Which lines run from the one containing "Image resolution: width=891" to the last line of the entries? Return them exactly, with nothing more.
-*-
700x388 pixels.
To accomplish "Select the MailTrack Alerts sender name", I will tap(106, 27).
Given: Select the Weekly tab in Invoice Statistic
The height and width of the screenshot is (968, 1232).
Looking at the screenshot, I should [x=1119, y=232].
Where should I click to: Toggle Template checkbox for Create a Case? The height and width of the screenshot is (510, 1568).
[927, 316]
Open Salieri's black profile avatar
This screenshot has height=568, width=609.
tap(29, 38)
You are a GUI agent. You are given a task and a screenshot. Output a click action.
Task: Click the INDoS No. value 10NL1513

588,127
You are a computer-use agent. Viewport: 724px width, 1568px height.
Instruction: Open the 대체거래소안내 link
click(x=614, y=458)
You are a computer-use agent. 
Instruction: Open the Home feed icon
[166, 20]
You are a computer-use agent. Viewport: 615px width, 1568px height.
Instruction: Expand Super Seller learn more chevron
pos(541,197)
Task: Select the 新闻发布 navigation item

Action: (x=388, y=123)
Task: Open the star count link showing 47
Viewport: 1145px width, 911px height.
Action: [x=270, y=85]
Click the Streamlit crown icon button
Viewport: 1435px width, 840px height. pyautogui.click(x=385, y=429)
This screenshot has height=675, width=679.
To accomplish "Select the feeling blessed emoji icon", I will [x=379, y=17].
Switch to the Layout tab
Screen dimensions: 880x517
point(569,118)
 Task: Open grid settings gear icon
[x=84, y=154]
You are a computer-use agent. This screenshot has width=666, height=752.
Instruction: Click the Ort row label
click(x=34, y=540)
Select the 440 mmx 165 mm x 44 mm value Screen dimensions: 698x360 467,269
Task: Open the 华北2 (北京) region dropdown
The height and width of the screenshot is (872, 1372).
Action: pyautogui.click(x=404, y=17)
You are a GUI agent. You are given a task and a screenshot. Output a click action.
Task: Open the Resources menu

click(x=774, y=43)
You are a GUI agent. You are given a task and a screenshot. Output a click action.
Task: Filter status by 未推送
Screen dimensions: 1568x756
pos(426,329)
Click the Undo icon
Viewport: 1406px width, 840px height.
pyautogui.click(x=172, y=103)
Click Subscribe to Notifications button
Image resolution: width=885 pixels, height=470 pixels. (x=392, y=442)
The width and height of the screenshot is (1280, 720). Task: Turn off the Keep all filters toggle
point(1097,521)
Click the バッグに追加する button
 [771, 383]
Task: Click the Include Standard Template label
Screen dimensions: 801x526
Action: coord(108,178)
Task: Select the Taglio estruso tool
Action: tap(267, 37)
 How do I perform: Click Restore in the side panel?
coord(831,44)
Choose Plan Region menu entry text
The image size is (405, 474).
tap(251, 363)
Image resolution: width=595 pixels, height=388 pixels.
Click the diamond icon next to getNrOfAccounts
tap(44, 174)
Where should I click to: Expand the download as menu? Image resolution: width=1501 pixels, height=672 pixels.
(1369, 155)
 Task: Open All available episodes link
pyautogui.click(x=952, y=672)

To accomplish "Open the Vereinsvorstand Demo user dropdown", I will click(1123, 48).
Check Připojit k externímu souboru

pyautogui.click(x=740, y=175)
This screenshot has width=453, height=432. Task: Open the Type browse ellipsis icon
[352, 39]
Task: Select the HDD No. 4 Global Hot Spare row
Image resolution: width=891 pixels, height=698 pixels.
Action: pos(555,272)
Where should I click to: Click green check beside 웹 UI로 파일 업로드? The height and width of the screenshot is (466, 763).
-*-
## Exercise result
Image resolution: width=891 pixels, height=698 pixels.
Action: pos(555,272)
Where should I click to: Click green check beside 웹 UI로 파일 업로드? The height and width of the screenshot is (466, 763).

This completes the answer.